Problem to solve
Provide a character-exact reproduction of the lines from the line with "Click the Dec 5, 2024 date" to the end of the entries.

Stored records
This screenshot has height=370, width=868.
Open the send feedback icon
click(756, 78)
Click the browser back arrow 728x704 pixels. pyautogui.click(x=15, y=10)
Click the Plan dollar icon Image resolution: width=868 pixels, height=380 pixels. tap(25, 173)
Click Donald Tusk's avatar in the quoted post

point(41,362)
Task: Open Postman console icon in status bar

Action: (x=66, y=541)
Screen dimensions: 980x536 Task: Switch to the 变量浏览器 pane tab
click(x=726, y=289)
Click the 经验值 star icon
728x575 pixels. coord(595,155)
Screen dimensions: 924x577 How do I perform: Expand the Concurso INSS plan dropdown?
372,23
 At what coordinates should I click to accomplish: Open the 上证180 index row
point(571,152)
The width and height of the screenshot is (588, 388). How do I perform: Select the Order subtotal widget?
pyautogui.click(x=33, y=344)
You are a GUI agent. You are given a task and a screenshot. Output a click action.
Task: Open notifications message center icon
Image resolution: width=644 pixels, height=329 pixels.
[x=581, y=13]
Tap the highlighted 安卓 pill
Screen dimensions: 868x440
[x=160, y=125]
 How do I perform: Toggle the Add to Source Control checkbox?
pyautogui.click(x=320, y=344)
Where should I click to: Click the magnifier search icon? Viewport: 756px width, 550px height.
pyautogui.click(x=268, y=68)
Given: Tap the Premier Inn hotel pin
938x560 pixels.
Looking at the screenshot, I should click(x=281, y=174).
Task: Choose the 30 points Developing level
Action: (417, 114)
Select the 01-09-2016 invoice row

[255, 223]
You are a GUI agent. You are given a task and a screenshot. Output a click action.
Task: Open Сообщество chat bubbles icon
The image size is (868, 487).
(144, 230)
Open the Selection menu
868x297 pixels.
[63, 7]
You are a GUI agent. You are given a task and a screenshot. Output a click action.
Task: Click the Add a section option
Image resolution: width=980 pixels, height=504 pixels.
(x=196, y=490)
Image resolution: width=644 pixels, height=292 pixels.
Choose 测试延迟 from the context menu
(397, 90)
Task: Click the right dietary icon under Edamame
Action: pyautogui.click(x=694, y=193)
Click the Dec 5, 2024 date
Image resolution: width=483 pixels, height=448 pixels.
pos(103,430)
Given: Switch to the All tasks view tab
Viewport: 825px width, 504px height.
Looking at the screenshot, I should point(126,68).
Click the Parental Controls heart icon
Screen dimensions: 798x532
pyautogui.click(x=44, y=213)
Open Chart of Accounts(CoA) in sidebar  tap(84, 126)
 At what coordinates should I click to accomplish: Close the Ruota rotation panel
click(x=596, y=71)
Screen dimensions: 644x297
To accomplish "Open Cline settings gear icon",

Answer space
Click the Dec 5, 2024 date
Image resolution: width=483 pixels, height=448 pixels.
pos(103,430)
Given: Switch to the All tasks view tab
Viewport: 825px width, 504px height.
Looking at the screenshot, I should point(126,68).
Click the Parental Controls heart icon
Screen dimensions: 798x532
pyautogui.click(x=44, y=213)
Open Chart of Accounts(CoA) in sidebar  tap(84, 126)
 At what coordinates should I click to accomplish: Close the Ruota rotation panel
click(x=596, y=71)
Screen dimensions: 644x297
To accomplish "Open Cline settings gear icon",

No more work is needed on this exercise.